Task details: Reproduce exactly, from the data that follows, the line with "#DFWBig12Team (45, 959)", the line with "Wat kun je aanvragen? (449, 1621)", and every line that lies between them.

Study material:

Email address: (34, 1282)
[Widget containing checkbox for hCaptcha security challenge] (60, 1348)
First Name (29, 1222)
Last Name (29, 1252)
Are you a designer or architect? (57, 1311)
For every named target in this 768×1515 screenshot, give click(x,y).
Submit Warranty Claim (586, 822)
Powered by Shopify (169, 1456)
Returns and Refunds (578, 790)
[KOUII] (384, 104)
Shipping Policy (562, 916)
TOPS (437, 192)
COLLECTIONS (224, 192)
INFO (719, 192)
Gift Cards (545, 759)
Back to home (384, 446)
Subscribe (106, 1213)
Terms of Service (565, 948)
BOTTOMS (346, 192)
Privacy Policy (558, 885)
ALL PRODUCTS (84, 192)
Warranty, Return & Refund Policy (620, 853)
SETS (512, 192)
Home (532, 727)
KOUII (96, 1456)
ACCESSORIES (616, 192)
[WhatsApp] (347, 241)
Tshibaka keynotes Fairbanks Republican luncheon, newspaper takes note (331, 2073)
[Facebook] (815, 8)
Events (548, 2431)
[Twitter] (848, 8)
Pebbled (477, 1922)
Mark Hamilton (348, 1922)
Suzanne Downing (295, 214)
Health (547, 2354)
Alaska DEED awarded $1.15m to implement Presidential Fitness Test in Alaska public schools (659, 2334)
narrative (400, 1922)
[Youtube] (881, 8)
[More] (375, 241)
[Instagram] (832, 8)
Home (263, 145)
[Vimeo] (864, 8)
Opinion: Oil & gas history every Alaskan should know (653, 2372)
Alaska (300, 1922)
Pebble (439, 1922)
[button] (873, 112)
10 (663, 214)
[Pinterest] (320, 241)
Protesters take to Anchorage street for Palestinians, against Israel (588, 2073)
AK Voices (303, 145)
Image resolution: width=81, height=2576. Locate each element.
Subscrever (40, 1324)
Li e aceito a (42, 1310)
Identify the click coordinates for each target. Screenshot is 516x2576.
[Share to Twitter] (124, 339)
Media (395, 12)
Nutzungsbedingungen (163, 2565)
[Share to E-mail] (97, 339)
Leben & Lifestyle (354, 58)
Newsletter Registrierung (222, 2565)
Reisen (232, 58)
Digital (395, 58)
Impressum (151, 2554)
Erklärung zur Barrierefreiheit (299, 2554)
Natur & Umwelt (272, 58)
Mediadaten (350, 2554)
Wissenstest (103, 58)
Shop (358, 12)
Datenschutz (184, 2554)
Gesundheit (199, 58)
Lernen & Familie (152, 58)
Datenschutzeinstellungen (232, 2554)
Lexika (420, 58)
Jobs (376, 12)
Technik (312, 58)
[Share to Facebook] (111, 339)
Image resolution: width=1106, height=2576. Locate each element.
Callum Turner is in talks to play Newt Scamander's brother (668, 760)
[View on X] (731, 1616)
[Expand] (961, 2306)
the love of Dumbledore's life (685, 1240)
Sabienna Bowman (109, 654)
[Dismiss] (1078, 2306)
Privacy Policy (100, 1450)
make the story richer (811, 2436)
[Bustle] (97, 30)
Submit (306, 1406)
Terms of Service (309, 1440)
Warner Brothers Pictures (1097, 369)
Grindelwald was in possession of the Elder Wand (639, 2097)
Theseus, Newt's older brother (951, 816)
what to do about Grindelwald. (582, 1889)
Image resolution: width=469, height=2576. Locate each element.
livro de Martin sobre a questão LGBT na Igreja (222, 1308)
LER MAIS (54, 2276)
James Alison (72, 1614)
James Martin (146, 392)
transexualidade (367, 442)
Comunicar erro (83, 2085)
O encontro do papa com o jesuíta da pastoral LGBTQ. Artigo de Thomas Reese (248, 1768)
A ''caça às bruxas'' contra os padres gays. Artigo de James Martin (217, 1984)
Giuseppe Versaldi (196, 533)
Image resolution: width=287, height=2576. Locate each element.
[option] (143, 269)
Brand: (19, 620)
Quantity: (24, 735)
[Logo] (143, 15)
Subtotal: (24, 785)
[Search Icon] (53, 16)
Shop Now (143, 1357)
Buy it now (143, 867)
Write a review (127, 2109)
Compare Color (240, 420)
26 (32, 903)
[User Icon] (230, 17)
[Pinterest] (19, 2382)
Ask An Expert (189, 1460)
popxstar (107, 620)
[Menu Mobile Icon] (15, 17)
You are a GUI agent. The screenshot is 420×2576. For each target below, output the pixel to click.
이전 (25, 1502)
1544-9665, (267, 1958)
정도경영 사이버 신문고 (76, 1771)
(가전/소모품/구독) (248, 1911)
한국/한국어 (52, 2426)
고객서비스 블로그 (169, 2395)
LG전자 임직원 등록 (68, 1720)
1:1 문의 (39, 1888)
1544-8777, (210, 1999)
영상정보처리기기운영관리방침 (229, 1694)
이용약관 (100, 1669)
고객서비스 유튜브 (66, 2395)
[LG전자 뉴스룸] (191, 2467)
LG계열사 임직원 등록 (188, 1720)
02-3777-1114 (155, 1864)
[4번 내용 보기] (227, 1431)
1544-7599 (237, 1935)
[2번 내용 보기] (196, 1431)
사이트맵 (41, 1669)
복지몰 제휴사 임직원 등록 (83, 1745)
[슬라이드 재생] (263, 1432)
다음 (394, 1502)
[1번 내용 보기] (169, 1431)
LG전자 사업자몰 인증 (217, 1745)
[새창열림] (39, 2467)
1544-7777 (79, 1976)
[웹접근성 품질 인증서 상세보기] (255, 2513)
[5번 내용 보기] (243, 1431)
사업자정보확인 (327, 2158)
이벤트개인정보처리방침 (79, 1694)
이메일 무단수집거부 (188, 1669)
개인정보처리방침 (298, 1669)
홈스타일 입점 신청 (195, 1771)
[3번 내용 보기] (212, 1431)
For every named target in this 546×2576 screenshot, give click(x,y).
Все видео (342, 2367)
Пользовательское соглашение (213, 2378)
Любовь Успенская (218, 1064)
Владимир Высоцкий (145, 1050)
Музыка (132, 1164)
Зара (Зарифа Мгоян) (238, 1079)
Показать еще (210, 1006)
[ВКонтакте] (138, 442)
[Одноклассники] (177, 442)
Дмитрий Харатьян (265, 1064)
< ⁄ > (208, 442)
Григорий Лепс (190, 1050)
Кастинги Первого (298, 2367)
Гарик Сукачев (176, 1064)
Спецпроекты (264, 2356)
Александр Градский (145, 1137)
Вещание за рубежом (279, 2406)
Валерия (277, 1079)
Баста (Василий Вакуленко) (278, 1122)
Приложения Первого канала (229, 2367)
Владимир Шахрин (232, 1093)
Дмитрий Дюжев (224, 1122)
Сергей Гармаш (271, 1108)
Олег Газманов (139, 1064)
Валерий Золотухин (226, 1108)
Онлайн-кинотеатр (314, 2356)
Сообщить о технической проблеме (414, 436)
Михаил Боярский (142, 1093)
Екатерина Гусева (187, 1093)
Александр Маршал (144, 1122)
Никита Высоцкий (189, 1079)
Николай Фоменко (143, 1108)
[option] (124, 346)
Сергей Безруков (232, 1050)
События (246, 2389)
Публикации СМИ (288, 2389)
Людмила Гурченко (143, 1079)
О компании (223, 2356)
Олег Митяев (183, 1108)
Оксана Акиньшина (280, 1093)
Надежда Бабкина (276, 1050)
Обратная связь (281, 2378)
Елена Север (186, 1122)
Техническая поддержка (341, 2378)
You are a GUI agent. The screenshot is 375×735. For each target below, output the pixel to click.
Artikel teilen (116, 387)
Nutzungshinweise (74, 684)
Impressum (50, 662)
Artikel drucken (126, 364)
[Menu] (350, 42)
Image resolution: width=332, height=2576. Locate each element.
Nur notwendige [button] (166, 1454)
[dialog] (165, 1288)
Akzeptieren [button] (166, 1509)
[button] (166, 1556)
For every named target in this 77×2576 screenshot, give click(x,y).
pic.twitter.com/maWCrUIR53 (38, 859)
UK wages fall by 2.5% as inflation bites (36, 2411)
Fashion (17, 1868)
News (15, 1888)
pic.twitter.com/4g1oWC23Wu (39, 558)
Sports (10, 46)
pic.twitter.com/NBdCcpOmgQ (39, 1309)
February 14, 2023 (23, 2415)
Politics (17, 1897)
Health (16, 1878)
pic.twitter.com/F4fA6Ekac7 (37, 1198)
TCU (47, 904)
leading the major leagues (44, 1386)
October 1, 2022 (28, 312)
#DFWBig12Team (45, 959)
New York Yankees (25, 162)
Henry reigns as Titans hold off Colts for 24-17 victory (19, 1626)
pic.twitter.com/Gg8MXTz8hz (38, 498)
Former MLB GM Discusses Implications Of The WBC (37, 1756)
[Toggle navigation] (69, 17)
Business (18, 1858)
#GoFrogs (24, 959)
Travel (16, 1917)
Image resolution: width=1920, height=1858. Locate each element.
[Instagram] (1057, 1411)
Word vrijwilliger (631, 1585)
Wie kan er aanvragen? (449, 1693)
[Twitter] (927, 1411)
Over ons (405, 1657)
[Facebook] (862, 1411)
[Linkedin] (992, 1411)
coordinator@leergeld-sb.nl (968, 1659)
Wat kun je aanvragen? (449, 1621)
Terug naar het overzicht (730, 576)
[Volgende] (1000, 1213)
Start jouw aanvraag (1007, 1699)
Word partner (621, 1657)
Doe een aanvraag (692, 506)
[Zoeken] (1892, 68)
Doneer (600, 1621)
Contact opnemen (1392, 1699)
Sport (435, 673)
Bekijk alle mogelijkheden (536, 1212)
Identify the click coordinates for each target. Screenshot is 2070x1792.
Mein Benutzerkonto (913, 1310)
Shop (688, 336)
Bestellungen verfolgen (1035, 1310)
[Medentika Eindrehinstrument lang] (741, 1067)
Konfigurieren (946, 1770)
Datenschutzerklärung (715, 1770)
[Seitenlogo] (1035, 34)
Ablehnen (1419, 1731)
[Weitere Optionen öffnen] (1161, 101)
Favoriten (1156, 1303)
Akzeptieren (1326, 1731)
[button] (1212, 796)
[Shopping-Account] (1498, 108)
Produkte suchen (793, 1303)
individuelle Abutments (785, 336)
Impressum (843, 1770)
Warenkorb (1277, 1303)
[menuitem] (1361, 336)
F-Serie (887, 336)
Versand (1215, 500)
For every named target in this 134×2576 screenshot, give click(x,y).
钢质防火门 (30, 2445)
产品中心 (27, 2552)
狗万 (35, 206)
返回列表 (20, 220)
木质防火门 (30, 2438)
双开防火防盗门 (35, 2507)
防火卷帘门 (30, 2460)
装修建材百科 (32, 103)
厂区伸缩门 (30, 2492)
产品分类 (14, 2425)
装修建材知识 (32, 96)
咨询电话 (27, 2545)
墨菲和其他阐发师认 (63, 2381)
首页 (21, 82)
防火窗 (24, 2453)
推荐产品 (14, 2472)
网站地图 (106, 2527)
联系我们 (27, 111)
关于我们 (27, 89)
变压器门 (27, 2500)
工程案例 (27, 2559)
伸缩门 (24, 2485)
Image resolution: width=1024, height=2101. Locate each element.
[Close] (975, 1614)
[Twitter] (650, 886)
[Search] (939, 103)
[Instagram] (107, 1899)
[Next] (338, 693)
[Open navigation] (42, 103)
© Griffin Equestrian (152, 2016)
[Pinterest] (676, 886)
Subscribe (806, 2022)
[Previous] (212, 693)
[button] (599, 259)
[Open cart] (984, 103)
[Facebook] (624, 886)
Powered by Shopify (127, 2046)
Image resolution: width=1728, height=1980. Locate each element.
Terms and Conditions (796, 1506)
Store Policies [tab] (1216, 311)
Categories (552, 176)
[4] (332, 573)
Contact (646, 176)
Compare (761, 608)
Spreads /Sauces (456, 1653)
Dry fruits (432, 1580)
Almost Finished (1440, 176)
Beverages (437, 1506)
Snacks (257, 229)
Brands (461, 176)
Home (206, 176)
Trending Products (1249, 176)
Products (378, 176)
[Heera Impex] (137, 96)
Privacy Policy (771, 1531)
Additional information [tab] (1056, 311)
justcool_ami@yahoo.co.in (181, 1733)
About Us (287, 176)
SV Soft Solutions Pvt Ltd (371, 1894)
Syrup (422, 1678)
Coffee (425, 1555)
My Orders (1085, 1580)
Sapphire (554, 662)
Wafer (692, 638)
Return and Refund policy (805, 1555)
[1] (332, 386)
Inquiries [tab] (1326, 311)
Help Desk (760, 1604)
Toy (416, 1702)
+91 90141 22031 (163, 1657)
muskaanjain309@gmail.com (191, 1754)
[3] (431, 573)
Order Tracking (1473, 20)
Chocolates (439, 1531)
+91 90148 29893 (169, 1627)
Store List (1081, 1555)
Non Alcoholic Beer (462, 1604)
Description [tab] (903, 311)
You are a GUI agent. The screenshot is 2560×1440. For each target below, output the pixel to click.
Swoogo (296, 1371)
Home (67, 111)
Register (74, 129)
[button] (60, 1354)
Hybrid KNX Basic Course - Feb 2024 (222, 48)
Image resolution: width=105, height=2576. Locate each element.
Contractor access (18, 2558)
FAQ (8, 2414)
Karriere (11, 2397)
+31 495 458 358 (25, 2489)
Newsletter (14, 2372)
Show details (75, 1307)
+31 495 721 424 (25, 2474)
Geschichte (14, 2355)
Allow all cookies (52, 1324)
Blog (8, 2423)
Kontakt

Worked solution:
#DFWBig12Team (45, 959)
New York Yankees (25, 162)
Henry reigns as Titans hold off Colts for 24-17 victory (19, 1626)
pic.twitter.com/Gg8MXTz8hz (38, 498)
Former MLB GM Discusses Implications Of The WBC (37, 1756)
[Toggle navigation] (69, 17)
Business (18, 1858)
#GoFrogs (24, 959)
Travel (16, 1917)
Image resolution: width=1920, height=1858. Locate each element.
[Instagram] (1057, 1411)
Word vrijwilliger (631, 1585)
Wie kan er aanvragen? (449, 1693)
[Twitter] (927, 1411)
Over ons (405, 1657)
[Facebook] (862, 1411)
[Linkedin] (992, 1411)
coordinator@leergeld-sb.nl (968, 1659)
Wat kun je aanvragen? (449, 1621)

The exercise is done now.